- [Problems to solve]:
A - In the sermon below, transcribe the part that opens with the words containing "I was 13 when" and closes with "then sold it).".
B - Using the sermon below, decide whether each statement agrees with it, answering yes or no and quoting the words that settle it: (i) the grandfather's desk had six lower drawers; (ii) the speaker was 13 when the grandfather died; (iii) the speaker's sister kept the desk.

-- START OF Passage shown --

Photo of Dr. Ritter
Dr. William A. Ritter
Senior Minister
Life Is Not a Rolltop Desk: A Reprise

Sermon:
July 21, 2002
Morning Services 

Scripture:
I Corinthians 9:19-23  
Matthew 6:16-24

I grew up singing a silly little song about my “Grandfather’s Clock” although, for the life of me, I can’t remember whether he ever had one. What I do remember is my grandfather’s desk, about which no song was ever written, but which was second only to a bunk bed in terms of pre-adolescent desirability. 

Let me describe it to you. It was a rolltop desk with a cover that slid back and forth. There were six lower drawers, three to a side, plus a long, flat one in the middle. But it wasn’t the configuration below the writing surface that fascinated me, so much as the configuration above. For, when you retracted the cover, you laid your eyes upon a bevy of compartments for the separating and stashing of stuff. There were cubbyholes horizontal and cubbyholes vertical. There were long, flat drawers and small, stubby drawers. And there were shelves sized for papers along with shelves sized for pencils. 

I was 13 when my grandfather died and the desk became mine. It became the center of the space I created in my parents’ basement….my space….where it remained until my father died, my mother moved, and my sister commandeered it for herself (and then sold it). 

For which I’ve forgiven her. In part, because she’s dead. In part, because forgiveness goes along with my job description. And in part, because I outgrew my need for it and my reason for loving it….that reason having to do with a desire to keep all of my things compartmentalized, which grew out of an even bigger desire to keep all of my life compartmentalized.

-- END OF Passage shown --
-- START OF Stored records --

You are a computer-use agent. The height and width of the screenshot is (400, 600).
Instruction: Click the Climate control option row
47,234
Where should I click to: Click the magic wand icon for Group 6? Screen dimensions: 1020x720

-- END OF Stored records --
-- START OF Stored records --

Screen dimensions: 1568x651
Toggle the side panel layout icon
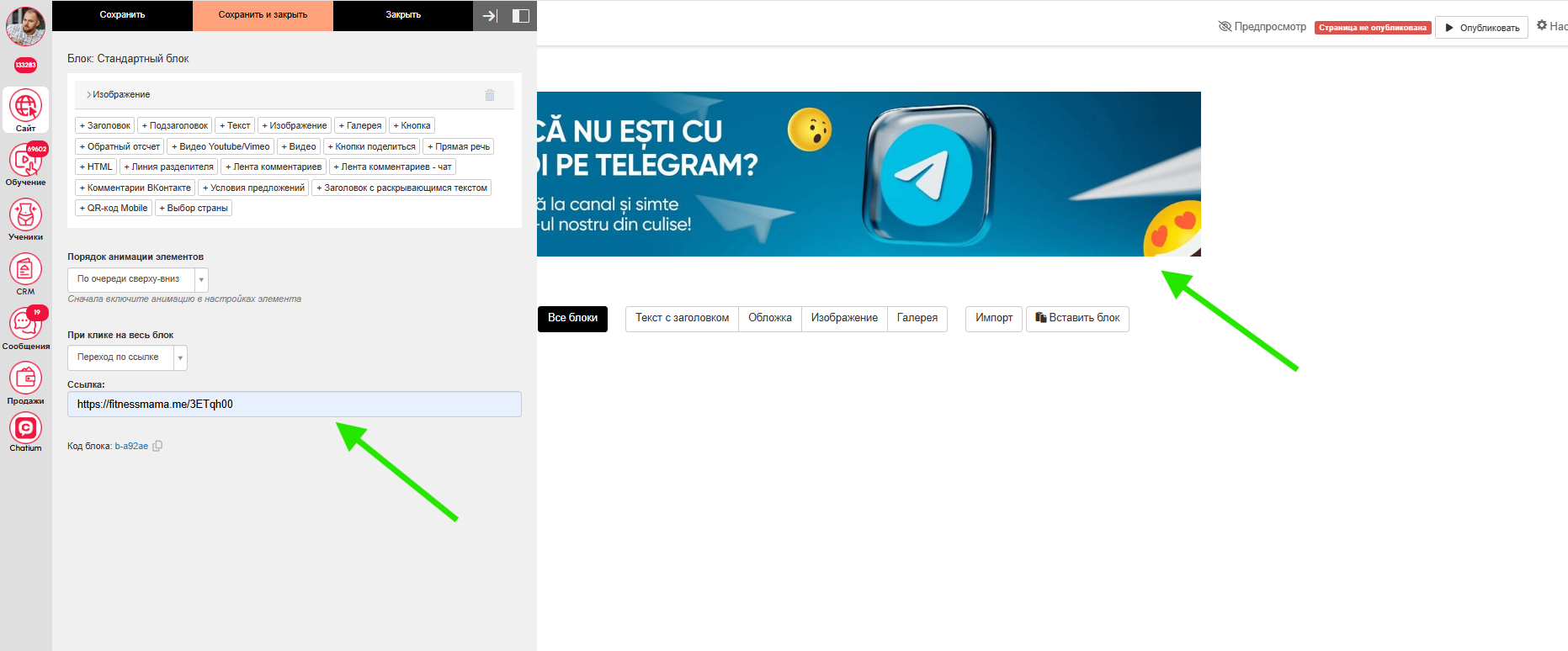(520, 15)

-- END OF Stored records --
-- START OF Stored records --

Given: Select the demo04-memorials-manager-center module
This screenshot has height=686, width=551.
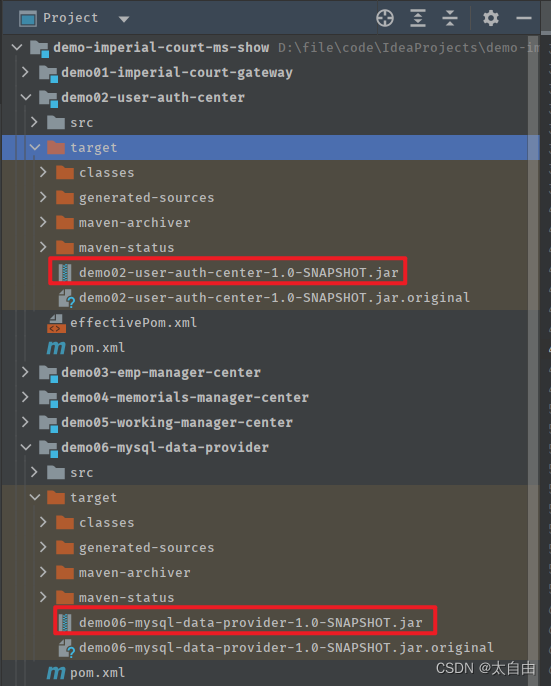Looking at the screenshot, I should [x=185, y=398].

-- END OF Stored records --

- [Answers below]:
A -
I was 13 when my grandfather died and the desk became mine. It became the center of the space I created in my parents’ basement….my space….where it remained until my father died, my mother moved, and my sister commandeered it for herself (and then sold it).

B -
(i) Yes: "There were six lower drawers, three to a side"
(ii) Yes: "I was 13 when my grandfather died and the desk became mine."
(iii) No: "my sister commandeered it for herself (and then sold it)"